= Beginning of Section =

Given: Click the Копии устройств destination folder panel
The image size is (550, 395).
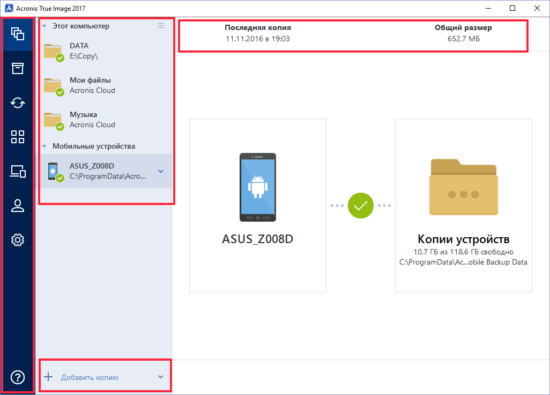Looking at the screenshot, I should [463, 205].
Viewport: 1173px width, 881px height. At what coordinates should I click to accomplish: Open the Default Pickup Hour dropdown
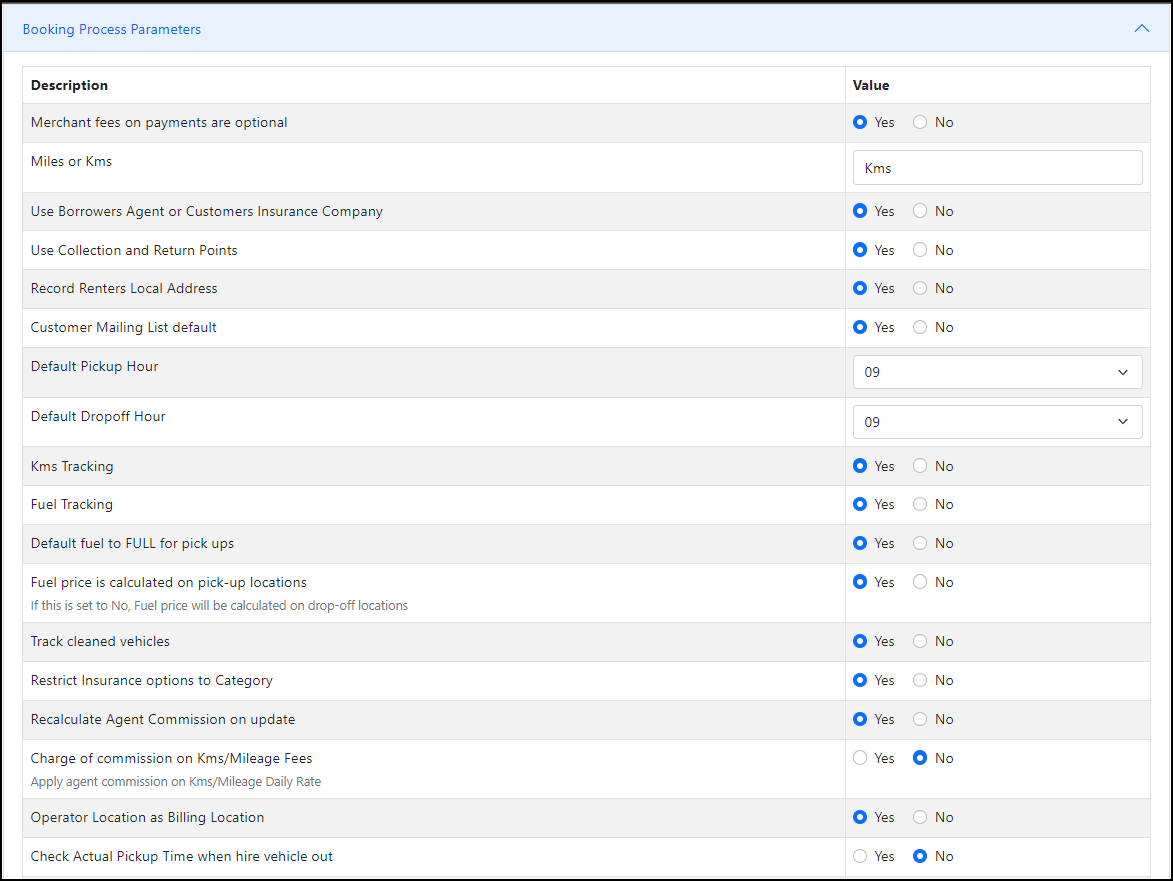[997, 372]
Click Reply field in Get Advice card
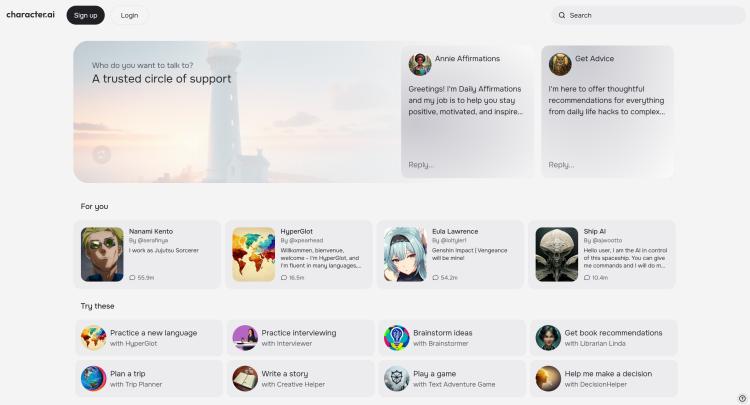 tap(607, 164)
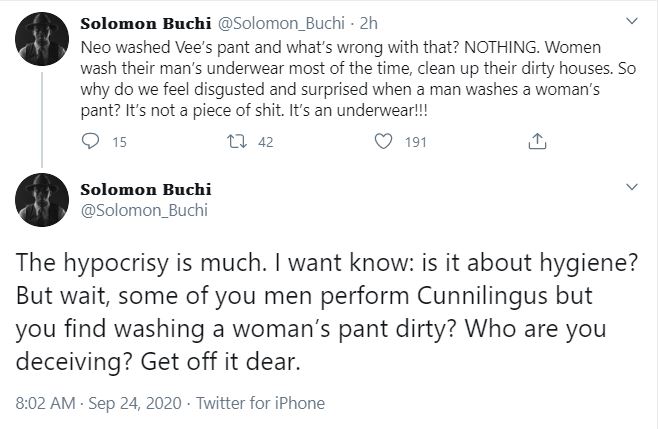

= End of Section =

PROBLEM
Copy out exactly the lines between the line containing "Viewport: 1173px width, 881px" and the end of the entries, including both, and leave the pictures behind.

WRITTEN ANSWER
Viewport: 1173px width, 881px height. At what coordinates should I click to accomplish: Open the Default Pickup Hour dropdown
[997, 372]
Click Reply field in Get Advice card
 tap(607, 164)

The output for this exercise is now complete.